*** QUOTED PASSAGE Section Begins ***

# Memory Usage and Dataset Sizes

The memory usage of a Gluon Train notebook is primarily influenced by the dataset's size in terms of both records (rows) and columns.

When choosing an instance for training, a user should consider these dimensions and then allocate an appropriate memory size.

To help users in figuring out memory size requirements for different datasets, this page provides some sample memory usage corresponding to various numbers of records and columns within a specific dataset for your reference.

### Assumptions

* Input Dataset: Criteo 1TB Dataset ([https://ailab.criteo.com/download-criteo-1tb-click-logs-dataset/](https://ailab.criteo.com/download-criteo-1tb-click-logs-dataset/))
* Problem Type: Classification
* Time Limit: 6 * 60 * 60 seconds ( = 6 hours)


### Memory usage when varying the number of records

Specifying a large table ( such as one containing 100 million records ) as input may lead to an out-of-memory error. In such instances, it is recommended to configure the *sampling_threshold* parameter within the Gluon Train notebook.

*** QUOTED PASSAGE Section Ends ***
*** DATA PROVIDED Section Begins ***

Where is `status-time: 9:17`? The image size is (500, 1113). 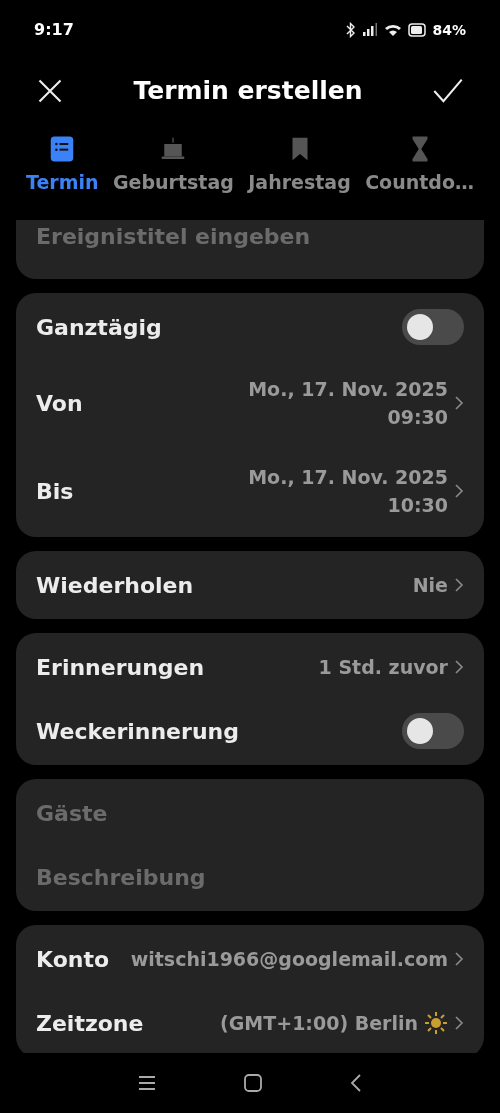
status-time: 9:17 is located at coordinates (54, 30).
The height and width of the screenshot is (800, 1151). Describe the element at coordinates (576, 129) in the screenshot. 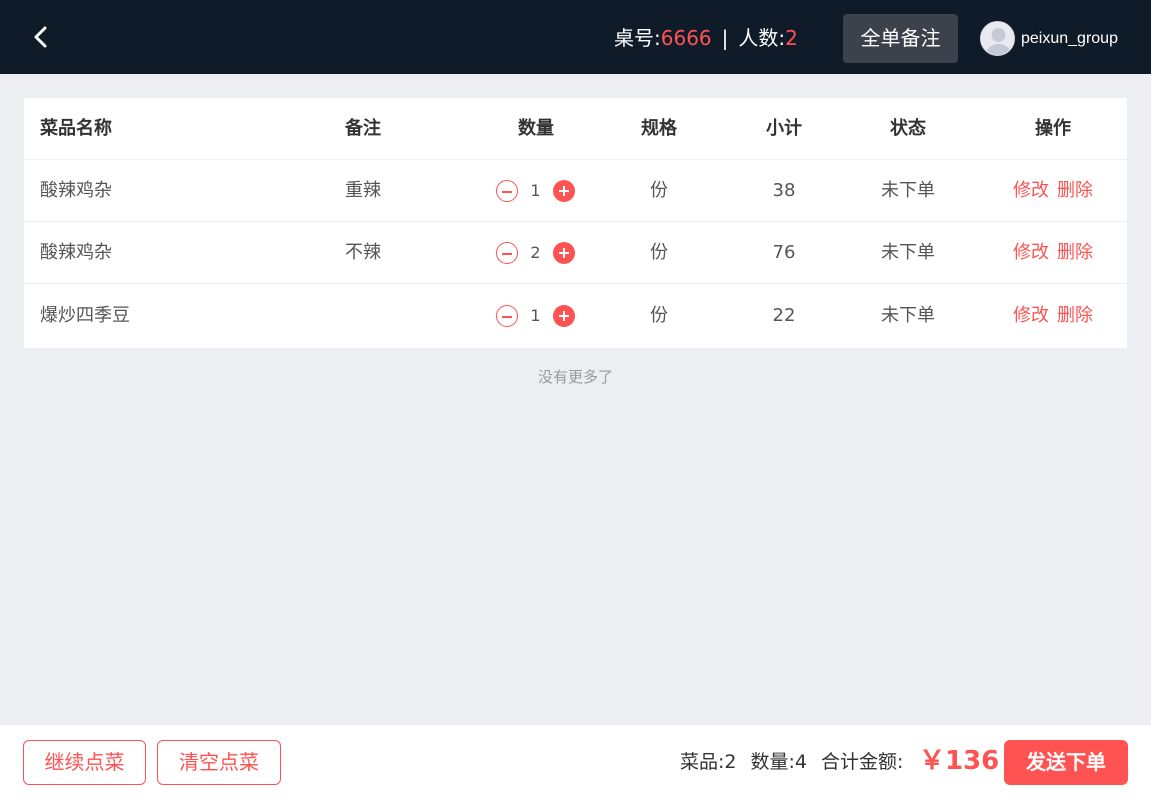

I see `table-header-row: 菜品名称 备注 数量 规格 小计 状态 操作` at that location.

*** DATA PROVIDED Section Ends ***

§ REQUEST
Pick up the page on memory usage and dataset sizes after its last sentence and keep writing it.

§ RESULT FOR THIS TASK
Treasure Data AutoML uses 10M for s *ampling_threshold* by default and usually that is enough. You may not need to use the whole dataset for training.

| number of records (Million) | number of columns | memory usage (GiB) |
|  --- | --- | --- |
| 1 | 39 | 27.7 |
| 10 | 39 | 122.3 |
| 20 | 39 | 135.3 |
| 30 | 39 | 199.8 |
| 40 | 39 | 266.5 |
| 50 | 39 | 338.3 |


![](https://lh7-us.googleusercontent.com/l3mPjs6iEhm_nVQxrTSKs4CYOvWtgXqGMK037jyOPcbf7nxvuRk7nSWYEHq_x-Lg8-nR5xhp1ytuRvvMQllsMmXzyanRb1UCsar5cuECWGZbDg7GSy0PE4k1FdtUA3fgKczOQ6jdJWzGi6LV-N8XfYo)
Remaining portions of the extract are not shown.